A defesa do governador Wilson Witzel recebe com grande surpresa a decisão de afastamento do cargo, tomada de forma monocrática e com tamanha gravidade. Os advogados aguardam o acesso ao conteúdo da decisão para tomar as medidas cabíveis”, disse uma mensagem publicada na conta de Witzel na plataforma Twitter.

Witzel, ex-juiz e governador do Rio de Janeiro eleito em 2018, foi afastado do cargo por 180 dias por alegada participação em esquemas ilícitos que desviaram recursos da área da saúde durante a pandemia provocada pelo novo coronavírus.

Desde o início da manhã, procuradores do Ministério Público Federal (MPF), polícias federais e auditores da Receita Federal cumprem diversos mandados de prisão e de busca e apreensão em endereços ligados aos principais nomes do governo ‘fluminense’.

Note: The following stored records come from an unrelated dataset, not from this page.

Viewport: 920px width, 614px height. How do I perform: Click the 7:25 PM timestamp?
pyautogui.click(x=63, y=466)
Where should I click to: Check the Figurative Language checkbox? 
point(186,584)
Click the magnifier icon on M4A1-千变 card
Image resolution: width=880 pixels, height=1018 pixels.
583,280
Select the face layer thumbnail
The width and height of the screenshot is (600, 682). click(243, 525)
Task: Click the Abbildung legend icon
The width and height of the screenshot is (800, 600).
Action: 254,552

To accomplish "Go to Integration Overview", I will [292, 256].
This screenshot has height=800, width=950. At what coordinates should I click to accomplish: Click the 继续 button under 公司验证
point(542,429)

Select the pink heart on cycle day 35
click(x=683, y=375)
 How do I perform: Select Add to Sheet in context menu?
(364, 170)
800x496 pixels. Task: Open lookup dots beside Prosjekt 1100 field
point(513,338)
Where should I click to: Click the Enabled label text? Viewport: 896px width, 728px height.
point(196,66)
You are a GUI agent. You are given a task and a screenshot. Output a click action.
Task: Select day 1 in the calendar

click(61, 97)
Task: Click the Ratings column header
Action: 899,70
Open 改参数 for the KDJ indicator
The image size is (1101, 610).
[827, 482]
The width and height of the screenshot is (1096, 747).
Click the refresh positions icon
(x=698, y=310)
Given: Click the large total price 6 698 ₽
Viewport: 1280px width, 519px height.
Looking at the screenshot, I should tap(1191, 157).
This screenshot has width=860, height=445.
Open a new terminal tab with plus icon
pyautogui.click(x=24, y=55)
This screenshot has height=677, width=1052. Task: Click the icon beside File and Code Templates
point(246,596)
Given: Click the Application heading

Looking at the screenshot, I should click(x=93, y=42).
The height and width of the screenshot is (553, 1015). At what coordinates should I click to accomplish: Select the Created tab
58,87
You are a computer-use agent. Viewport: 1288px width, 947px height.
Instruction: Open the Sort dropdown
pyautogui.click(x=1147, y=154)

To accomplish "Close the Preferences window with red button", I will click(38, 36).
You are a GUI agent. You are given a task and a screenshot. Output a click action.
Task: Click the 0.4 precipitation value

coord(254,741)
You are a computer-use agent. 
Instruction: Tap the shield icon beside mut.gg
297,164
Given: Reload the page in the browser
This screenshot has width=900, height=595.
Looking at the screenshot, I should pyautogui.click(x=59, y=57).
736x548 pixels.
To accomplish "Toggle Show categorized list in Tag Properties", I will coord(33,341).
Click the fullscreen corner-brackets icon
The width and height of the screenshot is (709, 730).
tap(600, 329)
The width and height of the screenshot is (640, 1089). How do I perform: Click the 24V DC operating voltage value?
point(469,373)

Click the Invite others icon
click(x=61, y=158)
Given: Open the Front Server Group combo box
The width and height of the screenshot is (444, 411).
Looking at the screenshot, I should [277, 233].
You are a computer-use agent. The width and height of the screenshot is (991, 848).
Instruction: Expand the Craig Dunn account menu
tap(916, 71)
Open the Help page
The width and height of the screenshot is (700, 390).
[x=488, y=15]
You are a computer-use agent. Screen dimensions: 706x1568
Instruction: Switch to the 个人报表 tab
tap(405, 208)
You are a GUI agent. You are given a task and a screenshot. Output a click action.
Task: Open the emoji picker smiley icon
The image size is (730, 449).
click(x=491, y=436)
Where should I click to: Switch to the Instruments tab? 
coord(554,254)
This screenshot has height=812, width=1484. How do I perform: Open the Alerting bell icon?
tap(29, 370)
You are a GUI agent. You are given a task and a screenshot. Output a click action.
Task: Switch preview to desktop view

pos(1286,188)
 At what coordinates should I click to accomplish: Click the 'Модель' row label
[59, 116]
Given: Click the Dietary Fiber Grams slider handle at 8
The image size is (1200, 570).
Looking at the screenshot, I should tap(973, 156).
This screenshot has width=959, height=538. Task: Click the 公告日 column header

As diligências foram autorizadas pelo juiz do STJ Benedito Gonçalves, que também determinou o afastamento de Witzel do cargo por 180 dias.

Segundo apurado pelos investigadores, a partir da eleição de Wilson Witzel, estruturou-se no âmbito do governo estadual uma organização criminosa, dividida em três grupos, que disputavam o poder mediante o pagamento de vantagens indevidas a agentes públicos”, referiu um comunicado sobre a operação publicado pelo MPF.

Alegadamente liderados por empresários, esses grupos teriam dividido algumas das principais pastas do governo do estado para implementar esquemas ilícitos que beneficiassem as suas empresas.

O MPF também informou que 17 mandados de prisão, sendo seis preventivas e 11 temporárias, e 72 de busca e apreensão estão a ser cumpridos no Palácio Laranjeiras, no Palácio Guanabara, na residência do vice-governador, na Assembleia Legislativa do Rio de Janeiro, além de outros endereços nos estados do Rio de Janeiro, Espírito Santo, São Paulo, Alagoas, Sergipe e Minas Gerais e no Distrito Federal.

Os investigadores suspeitam que neste alegado esquema ilícito implantado dentro do governo do Rio de Janeiro “o principal mecanismo de obtenção de recursos financeiros pelos grupos era por meio do direcionamento de licitações de organizações sociais, mediante a instituição de uma caixinha de suborno”.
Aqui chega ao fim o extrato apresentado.